Opération "Protocole Kétamine"
Le texte suivant a été écrit pour tenter d'exprimer ce que je vis lors d'une perfusion de kétamine à la clinique de la douleur. Étant donné que mon corps est insensible à toutes molécules anti douleurs existantes. Ce protocole est la dernière possibilité pour l'instant d'essayer de vivre un peu mieux cet état permanent de douleurs variées. J'ai commencé ce traitement en mai 2025. A raison d'une fois toutes les 4 ou 5 semaines. Certains trouveront peut-être ce texte un peu....psychédélique...C'est possible. Mais c'est réellement comme cela que je le vis!
Le corps perd son dessin. Il s'étale, se rétracte, déborde de lui-même. Les limites se brouillent, se déplacent, se défont avant de revenir, trop larges, trop étroites, jamais au bon endroit. Rien ne tient. Tout se déplace.
Les points d'appui se densifient. La matière y devient lourde, compacte, insistante. Une force sans visage tire vers le bas, retient, agrippe. Ailleurs, tout s'allège, se soulève, se détache. Deux états contraires se heurtent, se bousculent, se frôlent sans jamais s'accorder. Ils coexistent malgré eux, étrangers l'un à l'autre, forcés de partager un même espace qu'ils déforment en permanence.
Les sensations se dédoublent. Elles montent, se densifient, se dé-densifient, reviennent, se multiplient. Elles se superposent, se croisent, se dispersent. Chaque contact se propage en ondes, chaque pression s'enfonce en profondeur. Le moindre appui devient un événement qui traverse tout, un point de rupture où la matière se concentre avant de se dissoudre.
Le temps se défait. Il respire autour du corps, trop lent, trop rapide, trop vaste. Il s'étire, se replie, se suspend. Il perd sa direction, sa logique, sa continuité. Il devient une texture mouvante, un souffle irrégulier qui enveloppe tout sans jamais se fixer.
Les couleurs se décomposent. Elles se détachent de leur forme, se dispersent en fragments, glissent hors de leur cadre. Elles se recomposent ailleurs, trop vives, trop pâles, trop nombreuses. Elles vibrent dans l'air, dans la peau, dans les pensées.

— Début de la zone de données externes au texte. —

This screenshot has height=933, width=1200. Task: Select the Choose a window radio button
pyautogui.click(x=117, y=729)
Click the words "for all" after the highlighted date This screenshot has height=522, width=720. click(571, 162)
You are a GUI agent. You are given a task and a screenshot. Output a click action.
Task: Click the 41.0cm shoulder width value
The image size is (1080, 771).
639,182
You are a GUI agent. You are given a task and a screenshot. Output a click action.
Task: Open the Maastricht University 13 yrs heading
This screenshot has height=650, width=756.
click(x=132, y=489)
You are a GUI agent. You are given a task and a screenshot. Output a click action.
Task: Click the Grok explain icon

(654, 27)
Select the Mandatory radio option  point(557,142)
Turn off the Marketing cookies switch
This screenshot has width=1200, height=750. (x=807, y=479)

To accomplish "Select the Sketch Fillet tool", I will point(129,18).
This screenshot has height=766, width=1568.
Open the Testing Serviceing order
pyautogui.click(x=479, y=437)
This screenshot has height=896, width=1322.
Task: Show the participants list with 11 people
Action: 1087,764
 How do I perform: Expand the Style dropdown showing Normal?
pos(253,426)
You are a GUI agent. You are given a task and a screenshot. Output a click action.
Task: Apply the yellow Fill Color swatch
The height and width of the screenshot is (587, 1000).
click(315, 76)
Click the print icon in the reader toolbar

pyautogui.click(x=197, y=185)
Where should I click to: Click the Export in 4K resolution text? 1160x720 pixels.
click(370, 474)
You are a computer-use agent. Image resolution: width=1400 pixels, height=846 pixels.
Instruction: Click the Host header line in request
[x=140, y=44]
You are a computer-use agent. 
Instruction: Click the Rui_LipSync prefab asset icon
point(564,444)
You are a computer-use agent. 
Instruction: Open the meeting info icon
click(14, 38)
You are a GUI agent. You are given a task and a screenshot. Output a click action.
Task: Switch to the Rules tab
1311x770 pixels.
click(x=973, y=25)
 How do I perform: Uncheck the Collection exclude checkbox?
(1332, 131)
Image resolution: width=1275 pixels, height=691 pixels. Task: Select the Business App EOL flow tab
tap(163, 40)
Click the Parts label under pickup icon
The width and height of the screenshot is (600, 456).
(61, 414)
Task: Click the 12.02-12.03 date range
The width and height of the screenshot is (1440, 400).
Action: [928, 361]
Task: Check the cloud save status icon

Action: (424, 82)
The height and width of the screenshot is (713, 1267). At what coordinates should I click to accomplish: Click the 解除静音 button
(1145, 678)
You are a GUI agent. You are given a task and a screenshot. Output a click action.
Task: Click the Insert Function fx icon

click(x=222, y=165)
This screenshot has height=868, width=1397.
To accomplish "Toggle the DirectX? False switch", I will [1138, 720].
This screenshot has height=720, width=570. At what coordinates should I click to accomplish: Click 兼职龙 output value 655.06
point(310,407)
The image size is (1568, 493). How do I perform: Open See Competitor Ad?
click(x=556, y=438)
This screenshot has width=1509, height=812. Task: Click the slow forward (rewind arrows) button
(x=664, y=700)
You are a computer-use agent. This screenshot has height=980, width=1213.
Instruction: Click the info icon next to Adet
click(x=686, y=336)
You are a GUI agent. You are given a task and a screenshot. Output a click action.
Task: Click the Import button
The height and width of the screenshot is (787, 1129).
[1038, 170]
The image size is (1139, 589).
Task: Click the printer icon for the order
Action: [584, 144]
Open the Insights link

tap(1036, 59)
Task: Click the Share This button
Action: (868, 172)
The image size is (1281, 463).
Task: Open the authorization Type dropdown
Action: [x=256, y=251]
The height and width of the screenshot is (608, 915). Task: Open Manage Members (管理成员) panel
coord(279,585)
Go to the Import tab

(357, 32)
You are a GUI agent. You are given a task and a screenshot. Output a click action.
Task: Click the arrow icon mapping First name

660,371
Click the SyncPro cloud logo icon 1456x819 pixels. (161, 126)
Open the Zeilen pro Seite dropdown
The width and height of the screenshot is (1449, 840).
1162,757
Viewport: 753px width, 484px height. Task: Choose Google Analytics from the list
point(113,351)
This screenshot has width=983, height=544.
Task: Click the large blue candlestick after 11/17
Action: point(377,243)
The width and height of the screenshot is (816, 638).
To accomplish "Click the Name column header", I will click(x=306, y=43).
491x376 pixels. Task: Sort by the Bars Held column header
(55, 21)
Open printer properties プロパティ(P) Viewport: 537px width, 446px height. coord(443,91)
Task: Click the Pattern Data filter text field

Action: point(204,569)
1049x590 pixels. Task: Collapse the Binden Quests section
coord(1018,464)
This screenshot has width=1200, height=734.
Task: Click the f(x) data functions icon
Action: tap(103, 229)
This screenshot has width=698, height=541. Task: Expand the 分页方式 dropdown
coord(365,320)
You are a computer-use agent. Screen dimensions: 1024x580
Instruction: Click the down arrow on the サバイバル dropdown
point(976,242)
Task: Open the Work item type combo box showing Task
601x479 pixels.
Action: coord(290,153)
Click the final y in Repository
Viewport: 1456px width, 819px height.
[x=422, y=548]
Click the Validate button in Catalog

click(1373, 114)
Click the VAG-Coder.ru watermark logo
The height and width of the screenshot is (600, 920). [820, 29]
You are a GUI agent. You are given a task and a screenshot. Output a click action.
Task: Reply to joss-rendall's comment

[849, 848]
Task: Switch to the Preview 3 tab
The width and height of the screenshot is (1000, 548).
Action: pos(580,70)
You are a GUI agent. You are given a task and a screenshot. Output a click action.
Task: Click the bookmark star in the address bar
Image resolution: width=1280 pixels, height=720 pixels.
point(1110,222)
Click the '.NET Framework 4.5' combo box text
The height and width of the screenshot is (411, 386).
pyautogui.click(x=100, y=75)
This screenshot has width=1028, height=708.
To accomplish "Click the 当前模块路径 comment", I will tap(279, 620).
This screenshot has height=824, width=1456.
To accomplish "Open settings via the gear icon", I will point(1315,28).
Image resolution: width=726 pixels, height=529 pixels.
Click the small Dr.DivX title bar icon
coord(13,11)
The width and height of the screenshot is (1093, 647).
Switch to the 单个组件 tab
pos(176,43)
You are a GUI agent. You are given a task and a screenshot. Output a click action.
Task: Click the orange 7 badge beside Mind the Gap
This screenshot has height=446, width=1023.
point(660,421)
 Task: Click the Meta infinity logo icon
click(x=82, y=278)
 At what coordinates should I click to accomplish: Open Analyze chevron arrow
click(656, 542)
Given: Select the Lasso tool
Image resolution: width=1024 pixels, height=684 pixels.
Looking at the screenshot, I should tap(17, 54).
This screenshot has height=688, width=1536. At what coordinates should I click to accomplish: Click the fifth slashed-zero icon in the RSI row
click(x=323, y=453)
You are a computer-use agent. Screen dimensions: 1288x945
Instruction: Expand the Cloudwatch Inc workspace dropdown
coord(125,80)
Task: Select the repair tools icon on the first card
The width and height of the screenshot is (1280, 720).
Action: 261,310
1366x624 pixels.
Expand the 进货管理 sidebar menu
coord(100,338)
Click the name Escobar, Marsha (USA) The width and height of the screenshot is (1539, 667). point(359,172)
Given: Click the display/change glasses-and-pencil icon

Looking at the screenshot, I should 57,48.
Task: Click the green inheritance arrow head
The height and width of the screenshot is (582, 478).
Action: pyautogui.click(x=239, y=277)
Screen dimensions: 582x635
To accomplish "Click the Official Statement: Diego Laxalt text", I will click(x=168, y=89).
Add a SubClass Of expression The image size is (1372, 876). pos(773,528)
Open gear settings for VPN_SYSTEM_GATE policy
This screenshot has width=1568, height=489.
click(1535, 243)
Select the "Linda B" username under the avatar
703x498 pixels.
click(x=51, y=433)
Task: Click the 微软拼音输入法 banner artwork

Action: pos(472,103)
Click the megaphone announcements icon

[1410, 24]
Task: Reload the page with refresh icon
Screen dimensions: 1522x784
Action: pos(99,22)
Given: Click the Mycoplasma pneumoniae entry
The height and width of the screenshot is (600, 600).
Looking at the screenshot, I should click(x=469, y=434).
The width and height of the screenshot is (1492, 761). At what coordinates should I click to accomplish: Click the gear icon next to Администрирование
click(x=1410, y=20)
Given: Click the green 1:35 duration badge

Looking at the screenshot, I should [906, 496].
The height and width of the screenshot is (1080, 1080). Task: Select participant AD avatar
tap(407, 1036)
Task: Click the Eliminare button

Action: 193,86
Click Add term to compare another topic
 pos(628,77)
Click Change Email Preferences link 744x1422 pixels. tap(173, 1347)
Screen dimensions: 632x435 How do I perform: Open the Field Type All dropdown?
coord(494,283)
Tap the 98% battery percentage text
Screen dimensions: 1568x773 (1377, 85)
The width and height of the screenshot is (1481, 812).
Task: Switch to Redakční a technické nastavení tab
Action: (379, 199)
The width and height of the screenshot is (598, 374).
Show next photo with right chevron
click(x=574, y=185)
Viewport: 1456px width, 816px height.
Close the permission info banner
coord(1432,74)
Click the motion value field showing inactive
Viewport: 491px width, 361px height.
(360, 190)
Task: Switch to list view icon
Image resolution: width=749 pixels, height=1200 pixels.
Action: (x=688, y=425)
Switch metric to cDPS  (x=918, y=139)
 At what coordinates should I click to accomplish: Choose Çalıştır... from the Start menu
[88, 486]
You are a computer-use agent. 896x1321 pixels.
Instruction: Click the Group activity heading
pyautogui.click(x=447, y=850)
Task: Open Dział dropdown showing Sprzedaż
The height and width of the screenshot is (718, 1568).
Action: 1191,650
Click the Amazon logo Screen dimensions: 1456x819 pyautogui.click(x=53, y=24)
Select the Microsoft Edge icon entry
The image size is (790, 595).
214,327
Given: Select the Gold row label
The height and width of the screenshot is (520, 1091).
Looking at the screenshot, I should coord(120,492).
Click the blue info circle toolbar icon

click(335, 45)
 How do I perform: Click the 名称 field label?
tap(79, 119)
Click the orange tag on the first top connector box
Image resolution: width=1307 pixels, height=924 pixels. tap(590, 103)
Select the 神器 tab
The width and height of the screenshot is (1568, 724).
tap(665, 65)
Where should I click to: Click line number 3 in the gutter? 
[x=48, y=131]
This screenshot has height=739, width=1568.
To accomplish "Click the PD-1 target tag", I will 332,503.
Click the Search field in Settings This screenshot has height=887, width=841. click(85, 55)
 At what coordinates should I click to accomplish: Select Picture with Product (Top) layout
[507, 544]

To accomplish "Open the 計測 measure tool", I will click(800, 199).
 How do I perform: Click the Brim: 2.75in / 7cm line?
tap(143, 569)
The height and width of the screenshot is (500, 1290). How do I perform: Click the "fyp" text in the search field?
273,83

À l'intérieur, une matière invisible prend place. Elle occupe les interstices, colonise les espaces secrets, s'insinue dans les zones qui n'avaient jamais eu de nom. Elle gonfle, s'étend, pousse les parois, modifie la géographie intime. Elle envahit même les endroits qui n'existaient pas avant, crée des volumes nouveaux, des chambres creuses, des passages inconnus. Le corps devient un territoire traversé par une présence nouvelle, silencieuse, insistante, qui s'installe partout où il reste un espace à prendre.
Par moments, tout se soulève. Une légèreté inattendue traverse l'ensemble, une ouverture, une brèche. Si l'on accepte de lâcher, si l'on cesse de retenir, quelque chose s'élève. Une liberté brute, inédite, presque trop vaste pour être contenue. Un envol possible, fragile, suspendu.
La conscience reste vive, trop vive. Les pensées débordent, se superposent, se dispersent. Elles cherchent une forme, une issue, un passage vers l'extérieur. Elles glissent, se mélangent, reviennent, insistent. Expansion incontrôlée.
Je suis là. Je suis loin. Je suis entière et dispersée. Le corps et l'esprit ont perdu leurs frontières — et dans cet espace sans bords, quelque chose ressemble à l'infini.